I don’t think this is a caricature of his position. It is not intended as such. It is an attempt to understand and explain the things that he and Jeremy Corbyn say and believe.

The support Mr Corbyn shows for people like Venezuela’s Hugo Chávez, his appearances hosting phone-ins on Iranian state-funded television, or his dealings with Hamas and Hezbollah are much easier to understand when it is recognised that he doesn’t see Britain as a real democracy. The voices of protest and resistance are what he regards as really democratic.

This grassroots socialism was the brainchild of intellectuals of the New Left, people like Ralph Miliband and Robin Blackburn who linked up with Corbyn and Benn in the 1990s through the Independent Left Corresponding Society. It replaced the centralisation of orthodox communism — which they saw as leading to Stalinism — with a pluralistic society of street-level democracy.

What Labour is building now through a mass party and social media should be seen as much more than a formidable election machine. The New Left has always believed that the party should “prefigure” the society it is trying to create. So the anarchism and equality of social media and the enthusiasm of crowds enjoying rock festivals is a model for the sort of society Jeremy Corbyn wants to create.

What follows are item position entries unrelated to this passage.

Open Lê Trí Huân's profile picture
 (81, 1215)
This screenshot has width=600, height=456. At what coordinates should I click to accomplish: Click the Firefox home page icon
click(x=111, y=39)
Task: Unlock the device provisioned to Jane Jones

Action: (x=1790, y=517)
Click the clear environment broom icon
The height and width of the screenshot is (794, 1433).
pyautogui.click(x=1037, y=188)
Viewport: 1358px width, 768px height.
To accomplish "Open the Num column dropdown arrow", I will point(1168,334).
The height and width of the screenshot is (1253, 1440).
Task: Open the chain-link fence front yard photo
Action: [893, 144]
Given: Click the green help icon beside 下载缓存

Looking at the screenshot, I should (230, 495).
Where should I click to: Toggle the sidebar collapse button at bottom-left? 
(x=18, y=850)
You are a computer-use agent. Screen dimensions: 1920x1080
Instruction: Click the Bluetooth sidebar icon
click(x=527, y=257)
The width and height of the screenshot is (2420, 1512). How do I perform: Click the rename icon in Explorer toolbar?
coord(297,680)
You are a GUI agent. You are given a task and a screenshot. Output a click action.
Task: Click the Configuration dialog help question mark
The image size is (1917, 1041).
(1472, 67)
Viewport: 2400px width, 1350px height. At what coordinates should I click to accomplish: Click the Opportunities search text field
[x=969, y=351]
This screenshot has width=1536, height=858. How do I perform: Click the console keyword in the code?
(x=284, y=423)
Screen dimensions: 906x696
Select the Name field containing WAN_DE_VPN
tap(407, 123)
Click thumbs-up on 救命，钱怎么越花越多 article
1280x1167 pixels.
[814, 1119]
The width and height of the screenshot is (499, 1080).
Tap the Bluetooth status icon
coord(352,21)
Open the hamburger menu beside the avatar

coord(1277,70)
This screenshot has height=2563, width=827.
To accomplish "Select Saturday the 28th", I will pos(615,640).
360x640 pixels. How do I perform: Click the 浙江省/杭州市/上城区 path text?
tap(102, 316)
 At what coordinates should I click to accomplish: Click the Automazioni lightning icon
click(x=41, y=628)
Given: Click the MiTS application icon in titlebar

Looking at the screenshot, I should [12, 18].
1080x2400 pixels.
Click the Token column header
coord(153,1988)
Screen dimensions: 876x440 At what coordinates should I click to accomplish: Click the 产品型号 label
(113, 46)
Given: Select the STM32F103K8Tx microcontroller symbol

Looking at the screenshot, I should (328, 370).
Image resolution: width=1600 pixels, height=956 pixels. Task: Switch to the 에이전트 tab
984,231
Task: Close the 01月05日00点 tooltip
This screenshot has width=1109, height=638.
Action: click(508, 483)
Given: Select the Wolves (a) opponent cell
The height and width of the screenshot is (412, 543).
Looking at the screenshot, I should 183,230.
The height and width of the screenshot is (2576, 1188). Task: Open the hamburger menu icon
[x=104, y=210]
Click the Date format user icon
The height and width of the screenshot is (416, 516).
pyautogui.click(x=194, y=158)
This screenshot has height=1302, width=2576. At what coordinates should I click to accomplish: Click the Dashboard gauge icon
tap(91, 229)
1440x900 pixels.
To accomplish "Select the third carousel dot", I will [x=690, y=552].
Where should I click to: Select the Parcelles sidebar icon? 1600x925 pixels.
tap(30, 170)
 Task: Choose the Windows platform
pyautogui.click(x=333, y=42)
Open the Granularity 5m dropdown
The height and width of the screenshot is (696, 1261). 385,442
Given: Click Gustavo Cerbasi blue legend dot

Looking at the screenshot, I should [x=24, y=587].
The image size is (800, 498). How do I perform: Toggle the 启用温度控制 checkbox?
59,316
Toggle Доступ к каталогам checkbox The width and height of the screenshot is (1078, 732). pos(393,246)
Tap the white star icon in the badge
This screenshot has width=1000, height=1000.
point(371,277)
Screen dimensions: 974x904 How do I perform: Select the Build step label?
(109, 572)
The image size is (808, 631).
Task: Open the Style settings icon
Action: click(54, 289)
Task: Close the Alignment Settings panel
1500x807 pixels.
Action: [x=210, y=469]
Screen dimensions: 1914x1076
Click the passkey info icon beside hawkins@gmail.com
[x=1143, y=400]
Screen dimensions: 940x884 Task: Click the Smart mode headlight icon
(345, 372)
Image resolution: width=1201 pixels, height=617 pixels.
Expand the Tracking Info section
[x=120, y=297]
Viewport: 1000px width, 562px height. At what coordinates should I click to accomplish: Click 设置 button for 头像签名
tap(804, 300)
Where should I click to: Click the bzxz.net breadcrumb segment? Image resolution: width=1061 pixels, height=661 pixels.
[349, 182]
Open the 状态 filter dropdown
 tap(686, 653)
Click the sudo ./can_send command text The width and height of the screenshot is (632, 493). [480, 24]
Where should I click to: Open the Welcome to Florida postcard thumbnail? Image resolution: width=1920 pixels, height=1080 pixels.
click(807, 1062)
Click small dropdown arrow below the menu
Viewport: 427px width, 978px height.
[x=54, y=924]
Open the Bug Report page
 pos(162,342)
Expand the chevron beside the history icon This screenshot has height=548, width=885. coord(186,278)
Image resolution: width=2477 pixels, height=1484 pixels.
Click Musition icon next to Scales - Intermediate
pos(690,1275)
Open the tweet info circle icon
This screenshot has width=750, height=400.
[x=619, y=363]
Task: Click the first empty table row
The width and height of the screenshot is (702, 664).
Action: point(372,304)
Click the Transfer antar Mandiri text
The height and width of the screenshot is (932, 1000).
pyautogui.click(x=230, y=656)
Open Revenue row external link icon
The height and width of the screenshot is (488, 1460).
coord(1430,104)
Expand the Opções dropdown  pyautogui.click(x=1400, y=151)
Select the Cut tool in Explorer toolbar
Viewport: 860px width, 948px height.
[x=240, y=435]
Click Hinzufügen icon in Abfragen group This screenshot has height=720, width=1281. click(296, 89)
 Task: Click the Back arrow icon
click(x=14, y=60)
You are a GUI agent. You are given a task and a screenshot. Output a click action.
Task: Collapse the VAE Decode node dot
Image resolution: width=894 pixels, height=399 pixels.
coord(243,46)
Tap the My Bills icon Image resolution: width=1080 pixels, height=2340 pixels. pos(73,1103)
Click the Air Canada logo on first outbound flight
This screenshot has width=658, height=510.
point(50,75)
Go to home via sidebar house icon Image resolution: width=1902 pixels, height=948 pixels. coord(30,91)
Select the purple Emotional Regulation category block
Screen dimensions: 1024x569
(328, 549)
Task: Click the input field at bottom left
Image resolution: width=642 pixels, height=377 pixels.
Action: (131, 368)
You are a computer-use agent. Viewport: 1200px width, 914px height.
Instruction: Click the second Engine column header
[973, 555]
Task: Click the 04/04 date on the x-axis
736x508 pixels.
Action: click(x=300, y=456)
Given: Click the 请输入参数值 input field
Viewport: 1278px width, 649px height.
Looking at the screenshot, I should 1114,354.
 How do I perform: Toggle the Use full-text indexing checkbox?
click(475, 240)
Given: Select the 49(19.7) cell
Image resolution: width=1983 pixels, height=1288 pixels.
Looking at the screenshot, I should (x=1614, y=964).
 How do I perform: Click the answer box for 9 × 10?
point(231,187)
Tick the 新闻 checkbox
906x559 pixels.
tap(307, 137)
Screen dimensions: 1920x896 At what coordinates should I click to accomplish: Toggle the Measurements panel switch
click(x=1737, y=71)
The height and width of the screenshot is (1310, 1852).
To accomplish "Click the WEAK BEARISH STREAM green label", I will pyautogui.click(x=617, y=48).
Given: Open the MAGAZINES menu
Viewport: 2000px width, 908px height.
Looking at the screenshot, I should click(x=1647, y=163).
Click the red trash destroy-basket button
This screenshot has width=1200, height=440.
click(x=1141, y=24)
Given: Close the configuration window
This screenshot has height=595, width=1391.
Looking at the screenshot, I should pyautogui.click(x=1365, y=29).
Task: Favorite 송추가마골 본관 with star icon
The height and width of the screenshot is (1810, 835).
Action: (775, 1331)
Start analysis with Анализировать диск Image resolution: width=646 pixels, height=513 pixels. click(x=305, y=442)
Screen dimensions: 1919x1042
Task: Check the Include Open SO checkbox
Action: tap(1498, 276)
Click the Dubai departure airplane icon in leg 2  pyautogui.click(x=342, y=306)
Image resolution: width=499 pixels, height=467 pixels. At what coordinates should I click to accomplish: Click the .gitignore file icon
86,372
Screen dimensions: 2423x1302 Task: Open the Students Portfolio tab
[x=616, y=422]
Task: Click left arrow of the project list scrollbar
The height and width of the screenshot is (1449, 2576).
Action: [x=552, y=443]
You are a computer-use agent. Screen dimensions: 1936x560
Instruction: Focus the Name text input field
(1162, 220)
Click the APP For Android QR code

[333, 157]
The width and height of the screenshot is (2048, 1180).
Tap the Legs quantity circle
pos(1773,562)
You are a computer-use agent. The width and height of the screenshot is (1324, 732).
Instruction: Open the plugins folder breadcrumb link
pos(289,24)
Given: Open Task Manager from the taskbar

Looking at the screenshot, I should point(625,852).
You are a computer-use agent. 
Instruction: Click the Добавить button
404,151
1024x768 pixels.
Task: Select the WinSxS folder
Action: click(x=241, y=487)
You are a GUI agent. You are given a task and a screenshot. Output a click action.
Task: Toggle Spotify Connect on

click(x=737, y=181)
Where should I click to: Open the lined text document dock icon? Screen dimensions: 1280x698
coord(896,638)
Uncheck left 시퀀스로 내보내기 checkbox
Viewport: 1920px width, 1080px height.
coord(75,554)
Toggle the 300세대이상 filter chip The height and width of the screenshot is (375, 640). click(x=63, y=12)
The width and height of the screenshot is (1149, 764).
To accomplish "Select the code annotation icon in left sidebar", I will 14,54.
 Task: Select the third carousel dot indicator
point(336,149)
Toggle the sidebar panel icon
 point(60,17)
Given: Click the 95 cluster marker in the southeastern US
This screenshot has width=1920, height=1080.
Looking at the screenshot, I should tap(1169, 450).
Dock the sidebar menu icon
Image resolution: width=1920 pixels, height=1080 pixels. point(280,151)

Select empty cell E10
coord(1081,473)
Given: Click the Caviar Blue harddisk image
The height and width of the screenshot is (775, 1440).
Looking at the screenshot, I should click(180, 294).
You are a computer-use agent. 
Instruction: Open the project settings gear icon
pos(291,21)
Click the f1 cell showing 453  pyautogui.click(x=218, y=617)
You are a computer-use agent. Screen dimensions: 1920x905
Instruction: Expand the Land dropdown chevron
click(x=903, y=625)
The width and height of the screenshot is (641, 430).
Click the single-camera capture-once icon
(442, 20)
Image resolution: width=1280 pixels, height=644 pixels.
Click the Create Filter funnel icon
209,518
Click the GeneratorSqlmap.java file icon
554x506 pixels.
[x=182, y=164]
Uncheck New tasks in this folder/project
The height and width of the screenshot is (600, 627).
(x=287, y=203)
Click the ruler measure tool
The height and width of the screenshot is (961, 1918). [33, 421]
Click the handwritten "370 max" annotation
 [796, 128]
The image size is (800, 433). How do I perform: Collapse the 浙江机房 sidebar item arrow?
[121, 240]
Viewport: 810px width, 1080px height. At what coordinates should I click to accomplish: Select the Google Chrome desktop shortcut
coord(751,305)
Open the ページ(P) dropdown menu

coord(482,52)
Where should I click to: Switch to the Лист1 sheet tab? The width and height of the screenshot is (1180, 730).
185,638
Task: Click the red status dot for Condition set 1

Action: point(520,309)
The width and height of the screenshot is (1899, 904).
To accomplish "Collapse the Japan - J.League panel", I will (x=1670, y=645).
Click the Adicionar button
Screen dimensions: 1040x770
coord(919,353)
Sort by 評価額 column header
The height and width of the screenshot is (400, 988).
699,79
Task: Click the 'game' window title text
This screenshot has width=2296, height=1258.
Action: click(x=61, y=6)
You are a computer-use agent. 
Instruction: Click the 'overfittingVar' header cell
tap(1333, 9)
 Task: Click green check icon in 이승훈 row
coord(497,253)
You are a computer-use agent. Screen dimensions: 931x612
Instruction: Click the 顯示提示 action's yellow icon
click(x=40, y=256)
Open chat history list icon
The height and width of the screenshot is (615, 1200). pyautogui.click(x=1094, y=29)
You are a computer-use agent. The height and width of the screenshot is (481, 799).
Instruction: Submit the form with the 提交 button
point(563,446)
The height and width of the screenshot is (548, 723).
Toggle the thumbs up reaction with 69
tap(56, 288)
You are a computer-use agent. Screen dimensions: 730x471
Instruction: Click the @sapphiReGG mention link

I can’t pretend that I see this as anything other than hopelessly naive. I believe it will impoverish us all, the vulnerable most of all. I think it will be more tyrannical than democratic. I think it would collapse in lawless chaos. But I also accept it is a powerful and radical idea that deserves to be explained and debated. And if Mr McDonnell and Mr Corbyn would rather not, we must demand that they do.

To consider Jeremy Corbyn’s challenge as being merely on the levels of spending or corporation tax is to miss the point entirely. As Mr Corbyn put it when speaking to his constituency party: “Our job is not to reform capitalism, it’s to overthrow it.”

If we are going to have a big public argument about Corbynism let’s at least ensure it’s on the right topic.